Assignment | Reproduce the stretch of rows below from the line containing "Describe the element at coordinates (615, 856)" through the line containing "pyautogui.click(x=592, y=552)", with both of those lines included.
• • •
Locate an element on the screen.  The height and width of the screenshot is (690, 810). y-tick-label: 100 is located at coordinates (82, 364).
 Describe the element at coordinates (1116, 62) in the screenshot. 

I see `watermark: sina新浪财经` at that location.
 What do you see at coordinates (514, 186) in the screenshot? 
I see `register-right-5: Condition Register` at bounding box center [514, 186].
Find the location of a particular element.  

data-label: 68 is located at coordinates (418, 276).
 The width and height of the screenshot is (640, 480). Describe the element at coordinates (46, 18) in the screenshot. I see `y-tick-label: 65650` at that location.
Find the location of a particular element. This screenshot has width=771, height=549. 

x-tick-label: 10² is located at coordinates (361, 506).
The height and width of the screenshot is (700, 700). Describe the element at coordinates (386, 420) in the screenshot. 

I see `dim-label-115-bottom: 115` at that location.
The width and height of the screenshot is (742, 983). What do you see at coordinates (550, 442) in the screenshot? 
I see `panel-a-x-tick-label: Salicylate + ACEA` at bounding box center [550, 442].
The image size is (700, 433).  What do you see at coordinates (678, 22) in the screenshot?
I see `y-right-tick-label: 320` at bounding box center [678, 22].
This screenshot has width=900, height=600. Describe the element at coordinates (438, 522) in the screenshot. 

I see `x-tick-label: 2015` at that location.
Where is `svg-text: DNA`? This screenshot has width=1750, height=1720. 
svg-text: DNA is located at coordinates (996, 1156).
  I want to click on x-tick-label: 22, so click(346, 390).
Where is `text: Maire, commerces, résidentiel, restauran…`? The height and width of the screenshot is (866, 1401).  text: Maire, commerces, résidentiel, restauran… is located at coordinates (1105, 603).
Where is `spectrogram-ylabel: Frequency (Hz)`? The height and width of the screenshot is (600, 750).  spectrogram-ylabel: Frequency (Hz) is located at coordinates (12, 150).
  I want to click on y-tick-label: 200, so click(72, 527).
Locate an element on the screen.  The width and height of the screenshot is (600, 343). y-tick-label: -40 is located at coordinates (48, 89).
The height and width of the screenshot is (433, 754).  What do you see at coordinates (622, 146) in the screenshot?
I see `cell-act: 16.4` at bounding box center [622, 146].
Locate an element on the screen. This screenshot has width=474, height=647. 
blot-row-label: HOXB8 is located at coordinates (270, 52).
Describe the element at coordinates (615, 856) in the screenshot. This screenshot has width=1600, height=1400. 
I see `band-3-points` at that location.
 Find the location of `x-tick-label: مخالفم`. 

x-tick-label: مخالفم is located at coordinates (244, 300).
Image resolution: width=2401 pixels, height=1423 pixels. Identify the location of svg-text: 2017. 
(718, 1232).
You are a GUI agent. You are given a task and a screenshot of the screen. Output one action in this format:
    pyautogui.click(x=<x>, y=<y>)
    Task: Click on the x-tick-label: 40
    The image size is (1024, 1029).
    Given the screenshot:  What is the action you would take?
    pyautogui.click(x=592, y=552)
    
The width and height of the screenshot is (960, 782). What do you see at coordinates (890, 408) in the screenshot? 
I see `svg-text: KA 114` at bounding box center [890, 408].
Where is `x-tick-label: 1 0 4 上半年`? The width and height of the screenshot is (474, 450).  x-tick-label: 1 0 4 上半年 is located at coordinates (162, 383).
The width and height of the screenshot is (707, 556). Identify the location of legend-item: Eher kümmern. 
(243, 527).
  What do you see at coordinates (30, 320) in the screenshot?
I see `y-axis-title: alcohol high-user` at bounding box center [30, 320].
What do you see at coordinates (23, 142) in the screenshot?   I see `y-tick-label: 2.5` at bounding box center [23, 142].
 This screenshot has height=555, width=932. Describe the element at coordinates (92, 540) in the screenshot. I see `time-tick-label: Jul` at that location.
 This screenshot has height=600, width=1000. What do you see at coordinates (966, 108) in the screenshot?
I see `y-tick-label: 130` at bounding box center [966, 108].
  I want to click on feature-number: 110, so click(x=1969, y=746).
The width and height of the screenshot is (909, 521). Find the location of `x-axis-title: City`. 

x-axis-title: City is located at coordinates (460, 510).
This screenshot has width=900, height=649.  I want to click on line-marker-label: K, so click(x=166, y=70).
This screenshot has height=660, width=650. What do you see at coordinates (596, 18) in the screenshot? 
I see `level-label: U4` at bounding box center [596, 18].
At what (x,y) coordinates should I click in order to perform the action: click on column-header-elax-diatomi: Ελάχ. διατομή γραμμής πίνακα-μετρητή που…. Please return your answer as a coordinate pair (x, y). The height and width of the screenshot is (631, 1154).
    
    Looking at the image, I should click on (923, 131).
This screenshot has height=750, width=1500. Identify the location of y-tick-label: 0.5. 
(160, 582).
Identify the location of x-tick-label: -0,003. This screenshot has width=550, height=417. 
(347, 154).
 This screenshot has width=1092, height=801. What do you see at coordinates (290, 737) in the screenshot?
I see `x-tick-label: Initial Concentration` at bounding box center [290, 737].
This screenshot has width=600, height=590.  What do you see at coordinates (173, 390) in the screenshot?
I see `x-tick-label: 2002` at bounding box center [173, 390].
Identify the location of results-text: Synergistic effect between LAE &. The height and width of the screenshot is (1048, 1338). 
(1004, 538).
• • •
Solution below |
Describe the element at coordinates (615, 856) in the screenshot. This screenshot has width=1600, height=1400. 
I see `band-3-points` at that location.
 Find the location of `x-tick-label: مخالفم`. 

x-tick-label: مخالفم is located at coordinates (244, 300).
Image resolution: width=2401 pixels, height=1423 pixels. Identify the location of svg-text: 2017. 
(718, 1232).
You are a GUI agent. You are given a task and a screenshot of the screen. Output one action in this format:
    pyautogui.click(x=<x>, y=<y>)
    Task: Click on the x-tick-label: 40
    The image size is (1024, 1029).
    Given the screenshot:  What is the action you would take?
    pyautogui.click(x=592, y=552)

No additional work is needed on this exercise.